Nach meinen zwei Bandscheibenvorfällen im Januar und der Operation Anfang Februar war es mein großes Ziel, für diese Reise und die abschließenden zwei Weltcups fit zu sein. Nachdem ich bis Anfang Mai nur leichte Reha-Übungen und viel Physiotherapie machen konnte, blieben mir noch drei Monate Zeit zum Trainieren, um dieses ambitionierte Ziel zu erreichen. Normalerweise steige ich spätestens Mitte April in das Vorbereitungstraining ein und habe, ohne die vorgelagerten Südamerikawettkämpfe, bis Dezember Zeit, mich körperlich auf die Saison vorzubereiten. Ab September steigen wir normalerweise ins Schneetraining ein, doch auch dies musste dieses Jahr schon ab Juni geschehen, aber ich konnte alles absolvieren und war guter Dinge.

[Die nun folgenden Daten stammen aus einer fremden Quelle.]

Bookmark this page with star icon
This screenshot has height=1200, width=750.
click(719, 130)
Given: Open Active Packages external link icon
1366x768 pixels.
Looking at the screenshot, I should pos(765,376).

Ich startete also am 19.8. bei 30 Grad Richtung Ushuaia in Argentinien. Ushuaia ist die südlichste Stadt der Welt und bekannt für ihren Hafen, von dem viele Antarktisexpeditionen starten, denn mit dem Schiff erreicht man die ersten Ausläufer bereits nach ca. 500km. Das Skigebiet Cerro Castor liegt eine halbe Stunde östlich von Ushuaia und ist dank dieser extrem südlichen Lage im europäischen Spätsommer eben ideal was die benötigten Winterbedingungen angeht. Zusammen mit der amerikanischen Nationalmannschaft und einigen kleineren Teams konnten wir dort auf einer Trainingsstrecke trainieren, die weit über dem Niveau eines Europacups und schon fast auf dem eines Weltcups lag, da es den Amerikanern gelang, einen unserer bekannten Weltcupkursbauer zu verpflichten.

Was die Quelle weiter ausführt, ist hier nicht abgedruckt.